やはりこれは、類まれな画力の魅力なのだろうな。

一応江戸時代だが、あえて時代考証は無視し、衣装やいでたち、剣や武器、防具もオリジナリティー溢れるデザインに、懲りまくっている。
独自の武器を生かした戦闘シーンの迫力は圧倒的で、しかもスピード感に溢れている。

主人公の万次は、事実上、不死の身体を持つ。
再生力が半端ではない。
だから、相手があまりに強敵のときは、不死を前提に、かなり無茶な戦いをする。
腕が切り飛ばされるぐらいはお構い無しだ。

敵は不死でこそ無いが、また異常に強い捨て身の奴が揃っている。

物語はいくつかの糸によって織られている。
敵討ち、剣客集団である逸刀流の謀反、不死の身体の秘密を追う者。
中でも逸刀流の背景は丁寧に織られており、当初は敵であった彼らに次第に共感を覚えてくるから、物語が俄然複雑化する。

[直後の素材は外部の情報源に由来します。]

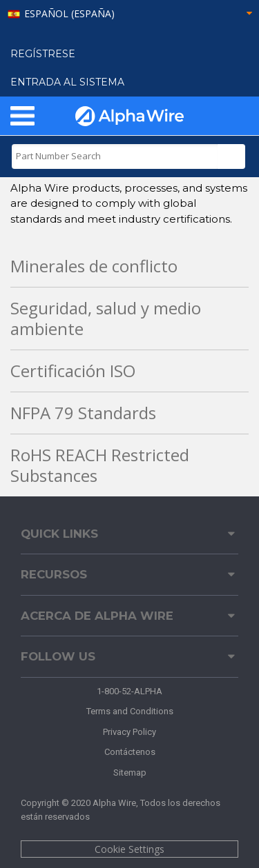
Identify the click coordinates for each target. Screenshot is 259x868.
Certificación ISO (73, 370)
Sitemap (130, 772)
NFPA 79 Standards (83, 412)
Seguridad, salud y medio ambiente (106, 318)
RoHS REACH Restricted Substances (99, 465)
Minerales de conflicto (94, 265)
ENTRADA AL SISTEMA (67, 82)
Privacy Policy (129, 731)
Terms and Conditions (130, 711)
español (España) (69, 14)
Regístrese (43, 54)
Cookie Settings (129, 849)
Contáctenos (130, 751)
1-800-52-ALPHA (129, 691)
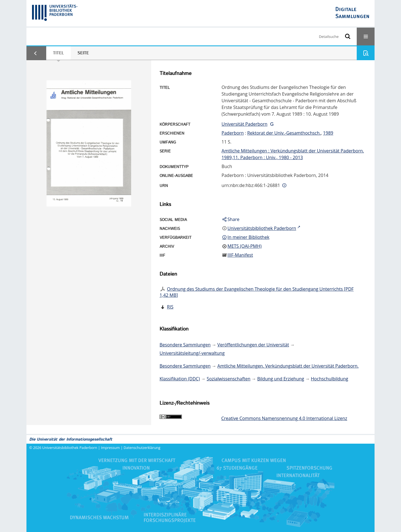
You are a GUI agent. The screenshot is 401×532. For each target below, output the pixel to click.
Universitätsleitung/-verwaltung (192, 353)
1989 (328, 133)
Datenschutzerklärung (142, 448)
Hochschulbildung (329, 379)
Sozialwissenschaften (228, 379)
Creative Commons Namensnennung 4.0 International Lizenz (284, 418)
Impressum (111, 448)
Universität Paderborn (244, 124)
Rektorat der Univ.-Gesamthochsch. (284, 133)
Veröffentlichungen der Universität (253, 345)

残酷な流血シーンが多いが、ただ残忍なだけの物語ではない。
彼らの戦う理由の重さが、必ずしも命を粗末にしているわけではないことを物語っているからだ。

険しい物語だけに、時折混じってくる軽いギャグが異様に効く。

作者のデビュー作であり、約20年かけて連載され、途中、少しずつ物語の描き方が変わっていきつつ、昨年末に完結した。
全30巻。

表紙はあえて29巻。
独自の武器や衣装の一例がよく分かると思う。